* **Brief**: Each line, starting at the one with "Image resolution: width=457" and running to the end of the data below, is to be set down again exactly, both ends included; leave pictures out.

* **Data excerpts**:
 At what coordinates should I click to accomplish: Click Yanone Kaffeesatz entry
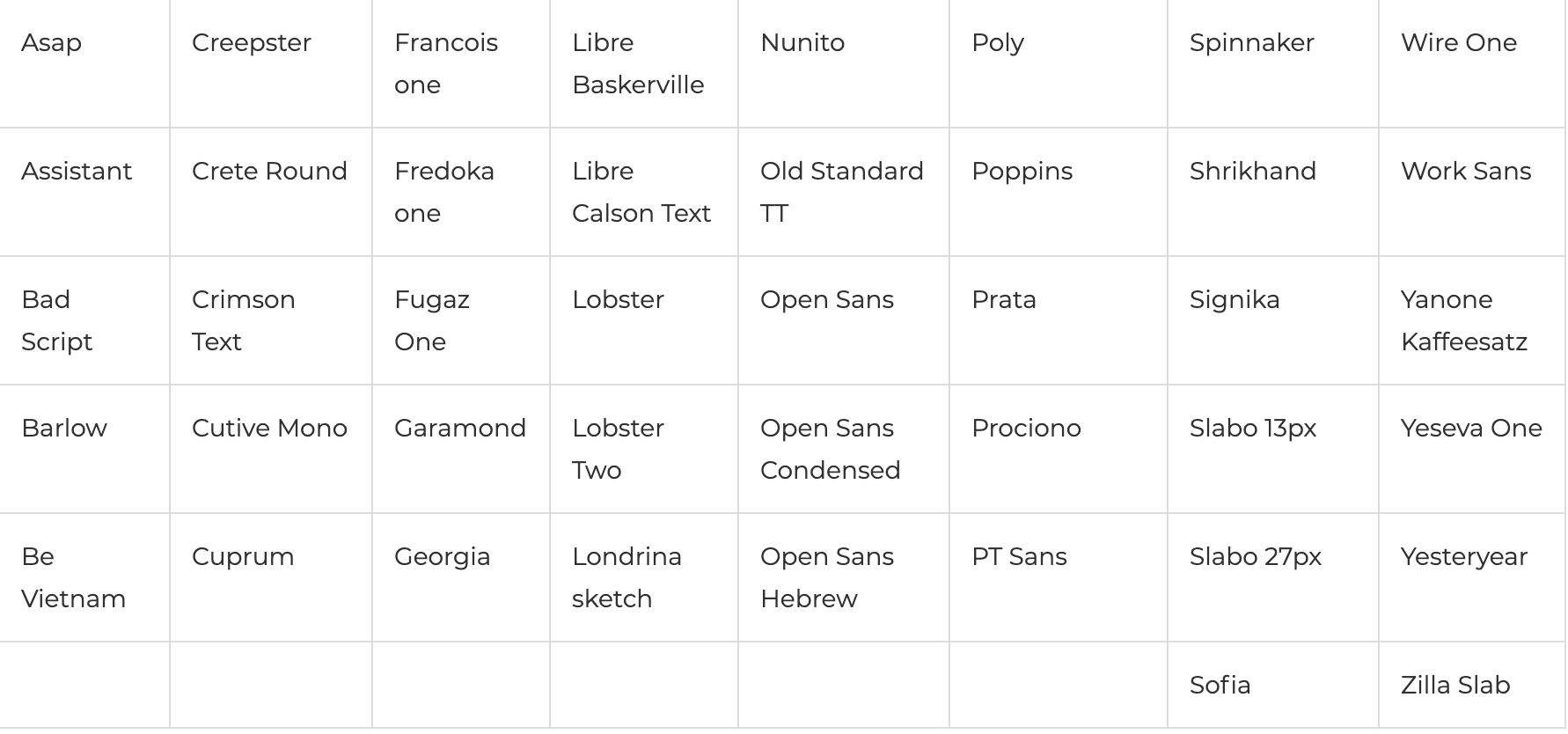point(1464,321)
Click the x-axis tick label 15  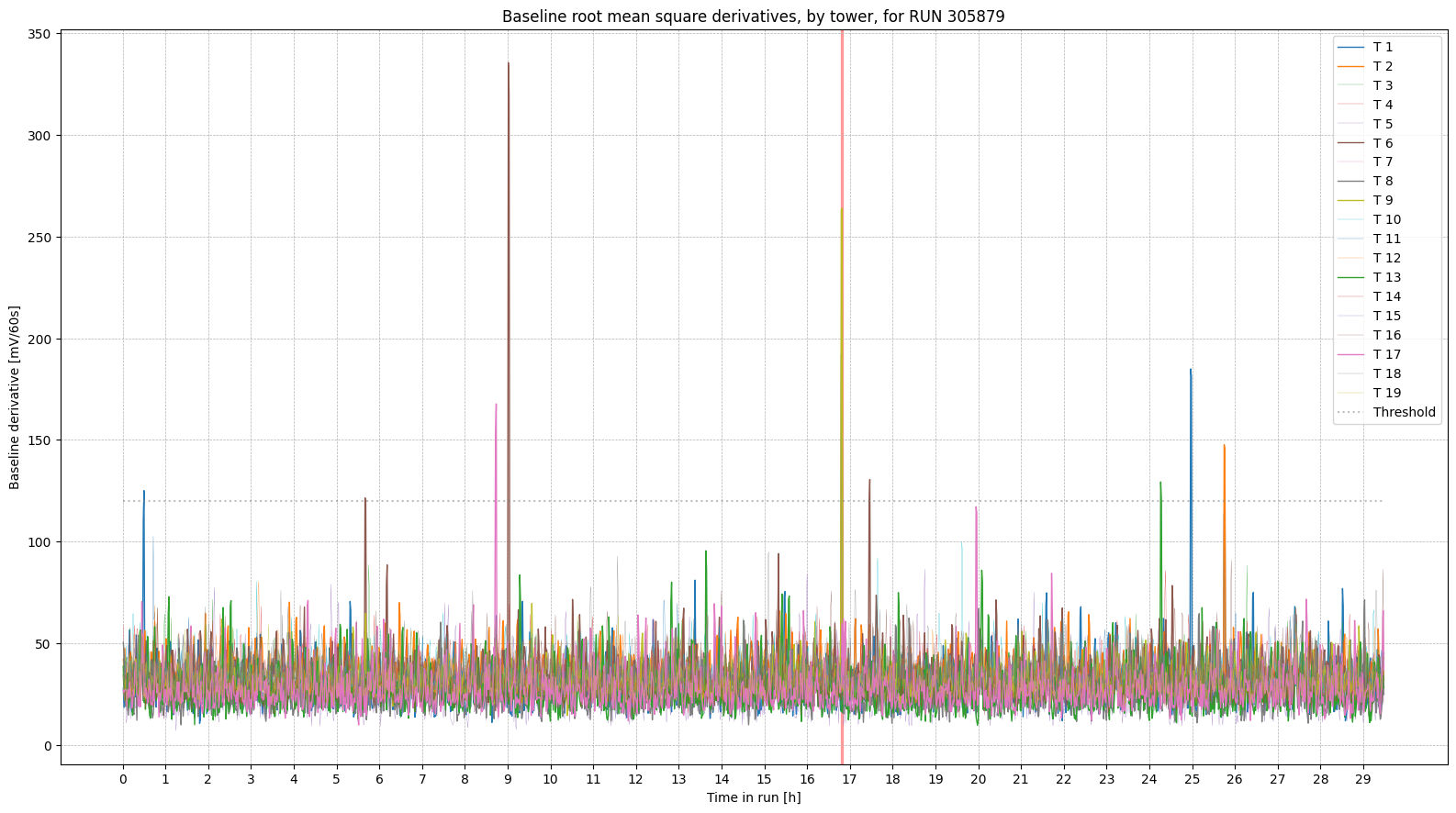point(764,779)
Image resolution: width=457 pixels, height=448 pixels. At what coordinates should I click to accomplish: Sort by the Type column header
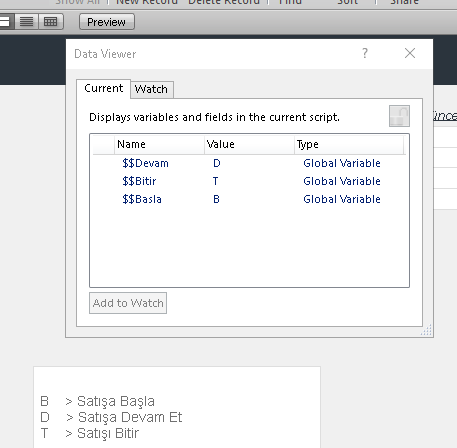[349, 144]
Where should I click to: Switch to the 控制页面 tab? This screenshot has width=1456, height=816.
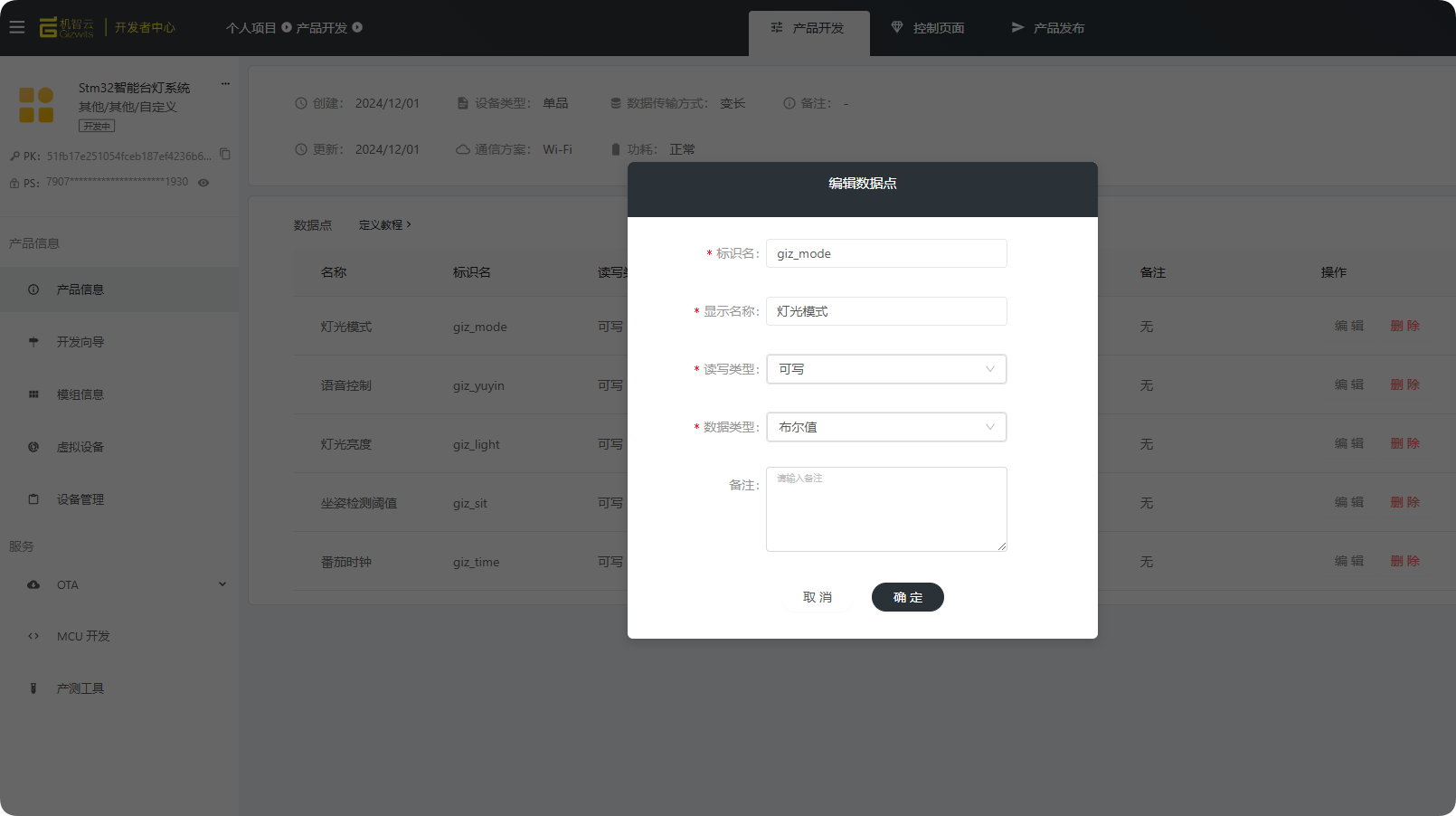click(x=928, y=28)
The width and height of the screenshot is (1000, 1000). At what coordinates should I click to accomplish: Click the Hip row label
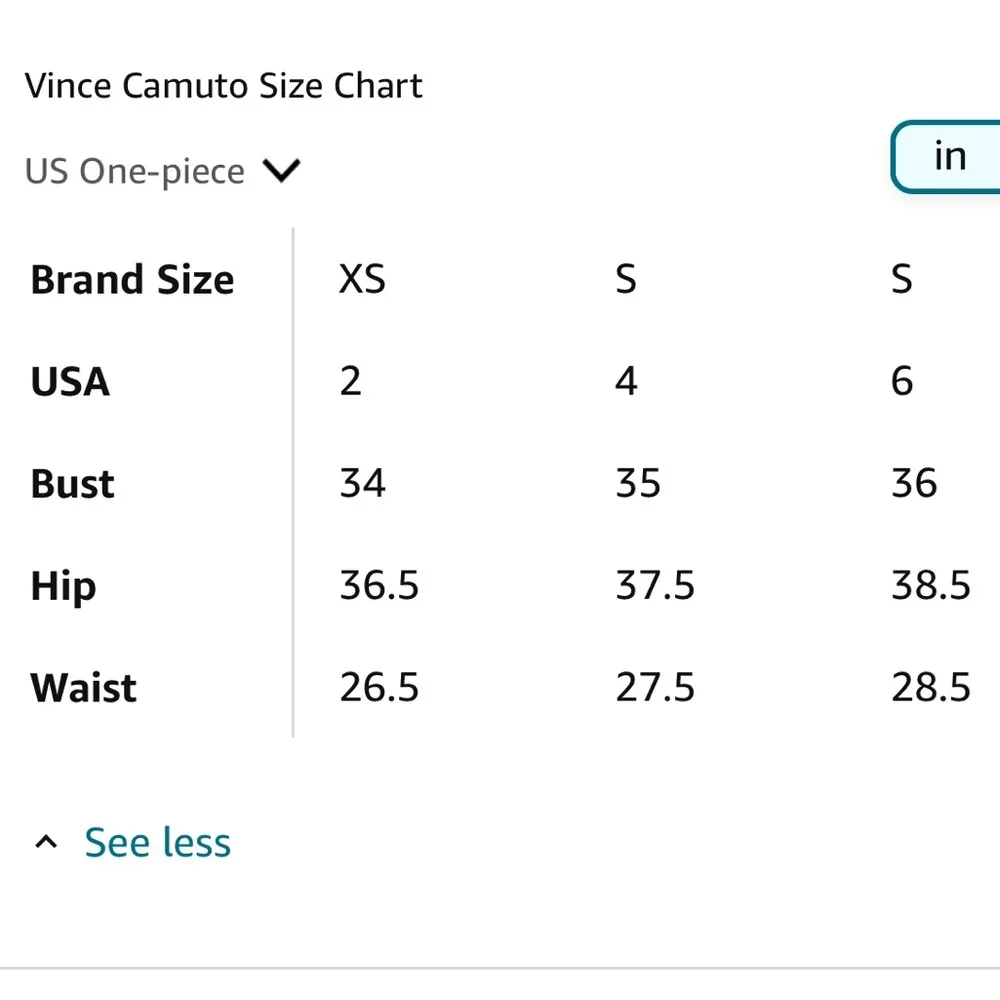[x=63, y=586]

* **Expected answer**:
Image resolution: width=457 pixels, height=448 pixels. At what coordinates should I click to accomplish: Sort by the Type column header
[349, 144]
Where should I click to: Switch to the 控制页面 tab? This screenshot has width=1456, height=816.
click(x=928, y=28)
The width and height of the screenshot is (1000, 1000). At what coordinates should I click to accomplish: Click the Hip row label
[x=63, y=586]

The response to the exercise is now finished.